The Menendez brothers’ chance of freedom hangs in the balance yet again after the Los Angeles County District Attorney who recommended their resentencing was defeated at the ballot box on Election Day.
Last month, LA County District Attorney George Gascón announced his recommendation that Lyle, 56, and Erik Menendez, 53, receive a new sentence of 50 years to life in prison for the 1989 double homicide of their parents, saying he believed the brothers had “paid their debt to society.” Because the men were under 26 at the time of the crimes, this new sentence would make them eligible for parole immediately, having spent almost 35 years behind bars.
But on Tuesday, their potential path to freedom hit a roadblock: Gascón lost his re-election bid to former assistant attorney General Nathan Hochman.
Hochman, who will take office on December 2, has said that he now wants to do his own due diligence on the case, consulting the brothers’ files, the authorities and their attorneys before proceeding.
“Before I can make any decision about the Menendez brothers’ case, I will need to become thoroughly familiar with the relevant facts, the evidence and the law,” Hochman said in a statement on Wednesday.
“I will have to review the confidential prison files for each brother, the transcripts from both trials, and speak to the prosecutors, law enforcement, defense counsel, and the victims’ family members.”
The hearing to determine Gascón’s request is currently scheduled for December 11, which would give Hochman just nine days to review the brothers’ case after taking office if that is to go ahead.
“If for some reason I need additional time, I will ask the court for that time,” Hochman concluded.
On August 20, 1989, the brothers walked into a room in the wealthy family’s Beverly Hills mansion while their parents José and Kitty were watching TV and opened fire with 12-gauge shotguns, killing them both.
Seven years later, in July 1996, the Menendez brothers were sentenced to life in prison without the possibility of parole for the murders, following their second trial.
In their first high-profile televised trials in 1993 – with separate juries – the brothers’ attorneys argued they had acted in self-defense following years of sexual and physical abuse at the hands of their father.
One cousin testified that Lyle told her as a child that he was too scared to sleep in his room because his father would come in and molest him. When the cousin told Kitty, she “angrily dragged Lyle upstairs by his arm,” she told the court.
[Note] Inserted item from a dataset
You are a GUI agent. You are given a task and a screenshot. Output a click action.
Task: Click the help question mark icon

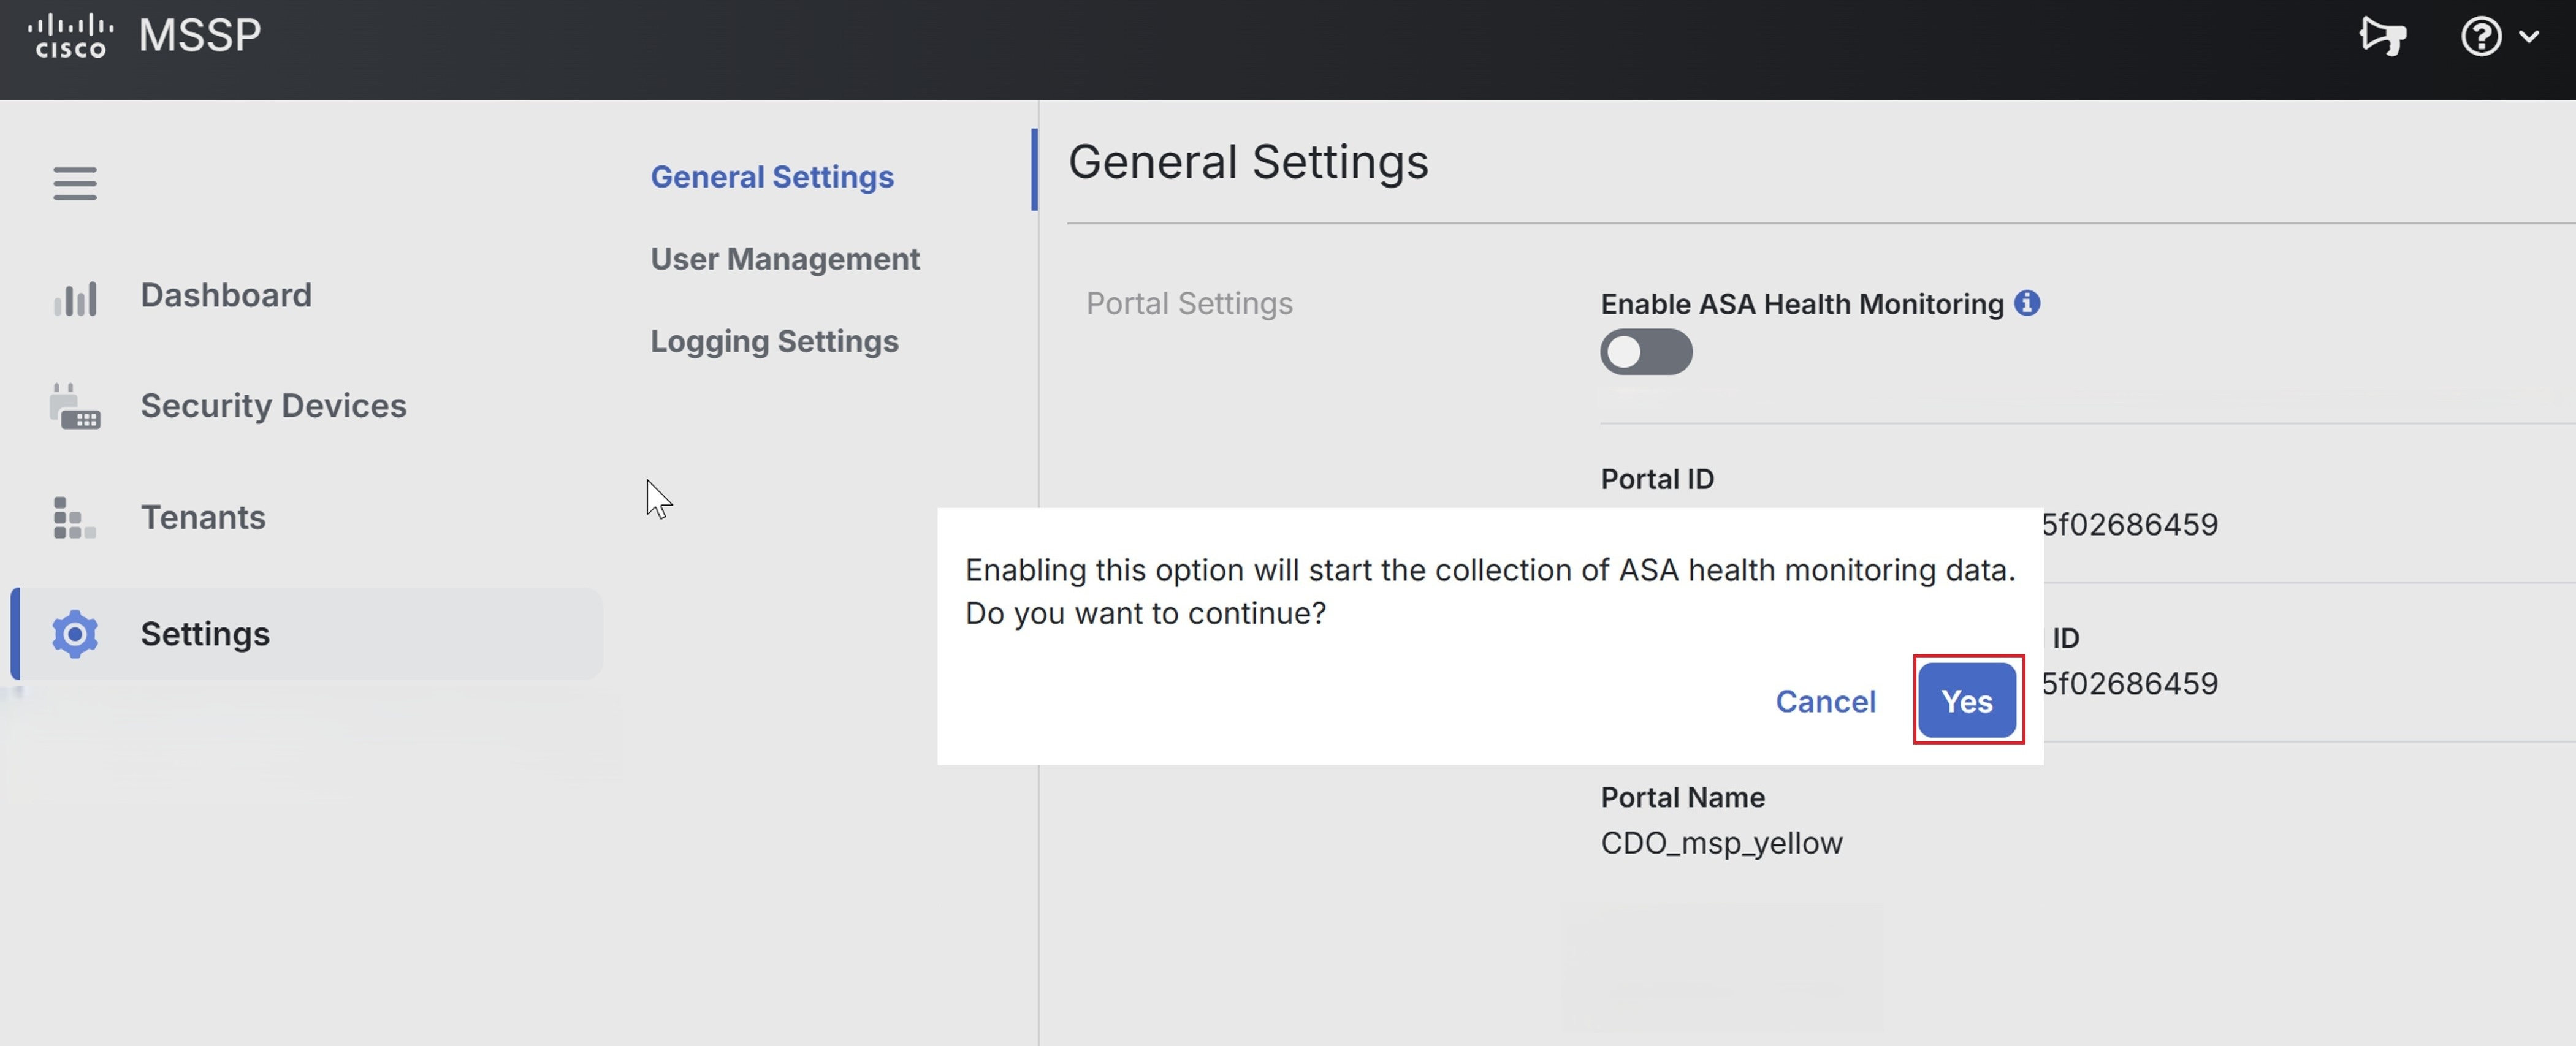(x=2481, y=38)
Another family member testified that when José was in the bedroom with one of the boys, no one was allowed to walk down the hallway outside.
Prosecutors, meanwhile, claimed the brothers had murdered their parents to get their hands on the family’s $15m fortune.
The trial ended in a hung jury in January 1994.
They were tried a second time in October 1995 where the judge ruled that the jury could not hear much of the testimony about the alleged abuse. That trial ended in their convictions on two counts of first-degree murder.
Last year, attorneys for the brothers filed new evidence that reportedly sheds further light on the alleged abuse as family members, human rights advocates and even celebrities have called for their freedom.
The brothers’ story has since been released as a Netflix biographical crime drama, Monsters: The Lyle and Erik Menendez Story.